═══ Working data ═══
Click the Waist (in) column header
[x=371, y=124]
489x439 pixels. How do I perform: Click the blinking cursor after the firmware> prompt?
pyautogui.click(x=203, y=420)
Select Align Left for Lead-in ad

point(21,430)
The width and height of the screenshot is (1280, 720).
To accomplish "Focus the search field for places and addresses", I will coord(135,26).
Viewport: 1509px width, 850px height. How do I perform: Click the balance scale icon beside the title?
═══
═══ Working data ═══
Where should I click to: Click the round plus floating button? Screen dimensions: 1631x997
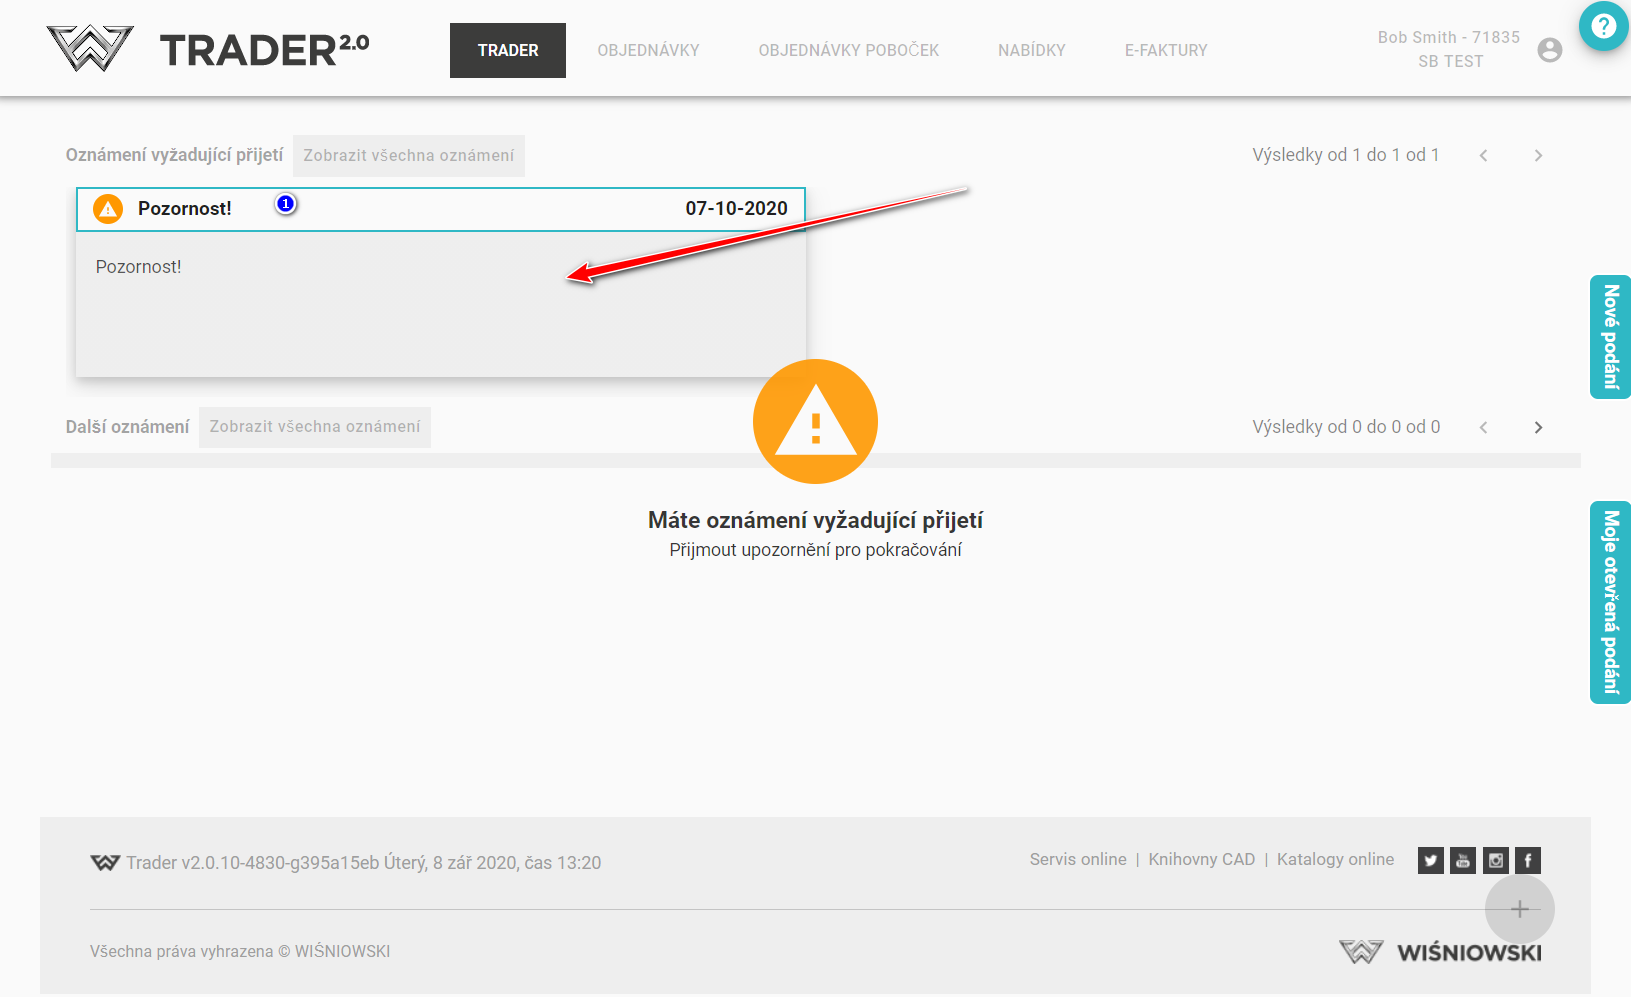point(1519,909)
═══
What to work on>
For this task, write out exactly the lines of the entries above, starting at the line with "The width and" and ending at the line with "Viewport: 1509px width, 850px", both included, and no others.

Output for this exercise>
The width and height of the screenshot is (1280, 720).
To accomplish "Focus the search field for places and addresses", I will coord(135,26).
Viewport: 1509px width, 850px height. How do I perform: Click the balance scale icon beside the title?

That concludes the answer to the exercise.